The visuals in Theatrhythm harken back the simplistic character sprites of the Famicom and Super Famicom era. The 3D effect is also used well, using levels of depth accordingly. Characters are typically placed on the back layer, with music notes in the second layer, and the health bar, score, and other on-screen notifications (like grades for a note) on the top layer. For EMS, there are unfortunately no true 3D videos converted for the game. The videos are simply placed on the back layer of the screen. Menus and other elements are laid out in visually appealing ways that make the game come across as extremely sharp and polished.
Event Music Stage
Theatrhythm features a variety of unlockable content. Even though you will be able to see the credits roll after sinking about 5-6 hours into the game, the most interesting content comes afterward. Not only do you get ranked and scored after every song you play, you also gain experience for your party members, receive items and abilities, and acquire points for your Rhythpo, which is more or less experience points for your overall playtime. Rhythpo points unlock things such as songs for the music player, playable songs, videos, crystals for unlockable characters and character art, and other items to modify your profile card for StreetPass. I’m typically the kind of player who is lucky enough to beat the games I own, but with Theatrhythm, the sheer amount of songs and unlockables is amazing and should make you want to keep coming back just to see what you’ll get next. If you’re willing to pump more money into the game for additional songs, Square Enix currently has over 30 tracks available in Japan, and continues to add them every two to three weeks.

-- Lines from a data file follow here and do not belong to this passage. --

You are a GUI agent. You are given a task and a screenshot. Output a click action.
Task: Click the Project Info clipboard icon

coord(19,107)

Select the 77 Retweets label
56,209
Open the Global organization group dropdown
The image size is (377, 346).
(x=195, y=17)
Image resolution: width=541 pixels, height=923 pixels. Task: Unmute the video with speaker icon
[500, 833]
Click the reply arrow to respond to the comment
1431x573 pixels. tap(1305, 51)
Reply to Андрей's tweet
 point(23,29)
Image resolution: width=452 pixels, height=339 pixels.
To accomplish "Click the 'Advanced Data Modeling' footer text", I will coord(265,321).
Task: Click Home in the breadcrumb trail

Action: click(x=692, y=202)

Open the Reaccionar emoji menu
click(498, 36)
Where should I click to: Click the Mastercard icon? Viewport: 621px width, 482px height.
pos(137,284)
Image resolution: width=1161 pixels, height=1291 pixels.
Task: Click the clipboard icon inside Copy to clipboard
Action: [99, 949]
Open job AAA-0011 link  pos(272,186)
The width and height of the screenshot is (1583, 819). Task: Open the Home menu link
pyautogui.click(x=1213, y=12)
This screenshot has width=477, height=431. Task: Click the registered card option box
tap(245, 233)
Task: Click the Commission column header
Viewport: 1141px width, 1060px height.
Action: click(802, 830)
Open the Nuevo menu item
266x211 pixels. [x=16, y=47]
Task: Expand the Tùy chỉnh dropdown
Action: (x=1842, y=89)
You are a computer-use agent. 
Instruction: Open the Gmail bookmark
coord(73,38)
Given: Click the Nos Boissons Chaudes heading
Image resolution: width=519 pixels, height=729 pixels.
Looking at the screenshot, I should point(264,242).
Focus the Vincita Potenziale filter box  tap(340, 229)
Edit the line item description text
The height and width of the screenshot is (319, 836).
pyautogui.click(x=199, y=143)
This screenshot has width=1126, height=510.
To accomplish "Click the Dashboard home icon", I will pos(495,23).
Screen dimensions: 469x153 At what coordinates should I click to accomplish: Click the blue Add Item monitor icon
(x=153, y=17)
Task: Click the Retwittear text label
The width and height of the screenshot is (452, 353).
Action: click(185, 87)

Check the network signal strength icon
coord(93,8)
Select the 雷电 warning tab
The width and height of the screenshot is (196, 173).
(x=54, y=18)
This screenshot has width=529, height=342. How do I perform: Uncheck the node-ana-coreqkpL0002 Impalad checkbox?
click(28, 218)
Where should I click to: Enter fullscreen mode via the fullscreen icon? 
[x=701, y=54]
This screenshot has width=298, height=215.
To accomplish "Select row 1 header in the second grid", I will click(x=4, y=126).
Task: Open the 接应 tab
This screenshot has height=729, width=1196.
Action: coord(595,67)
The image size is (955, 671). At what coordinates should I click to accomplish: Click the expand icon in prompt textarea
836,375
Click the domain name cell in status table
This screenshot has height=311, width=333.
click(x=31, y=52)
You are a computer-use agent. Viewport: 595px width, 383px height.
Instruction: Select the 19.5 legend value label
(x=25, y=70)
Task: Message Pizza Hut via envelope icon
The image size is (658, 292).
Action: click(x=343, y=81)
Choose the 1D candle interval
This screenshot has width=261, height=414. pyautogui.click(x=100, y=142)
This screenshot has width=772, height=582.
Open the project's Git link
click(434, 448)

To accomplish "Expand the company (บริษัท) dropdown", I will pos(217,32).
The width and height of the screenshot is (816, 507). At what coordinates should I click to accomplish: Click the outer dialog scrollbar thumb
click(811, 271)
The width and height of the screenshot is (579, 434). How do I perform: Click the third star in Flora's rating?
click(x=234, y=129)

Theatrhythm is one of the best rhythm experiences you can have on a handheld platform, but it isn’t perfect. The game is controlled solely with the stylus, and while it’s not that the touch-based controls are bad by any stretch, the game could have benefited from giving players the chance to use the physical buttons. Also, in terms of control, there are sometimes some inaccuracies while playing the music stages. This is rarely a problem, but I’ve run into incidents (particularly on the hardest difficulty) where direction-based swipes did not register correctly. This doesn’t happen very often, but when it does, it is maddening. These issues with the game are minimal, but I feel if they were addressed, particularly providing some option to use the buttons and Circle pad for menu navigation, it would make for an even more refined experience.
Theatrhythm Final Fantasy is an outstanding collection of Final Fantasy content that should speak to those who have nostalgia for the series. Sure, the game is fairly accessible to gamers of all skill levels and experiences, but the main draw of Theatrhythm is reliving past experiences and memories from the games. With a pretty solid control scheme, 70 playable songs (nearly 100 if you count the DLC), and an overabundance of unlockables, Theatrhythm is an amazing and worthwhile Final Fantasy experience.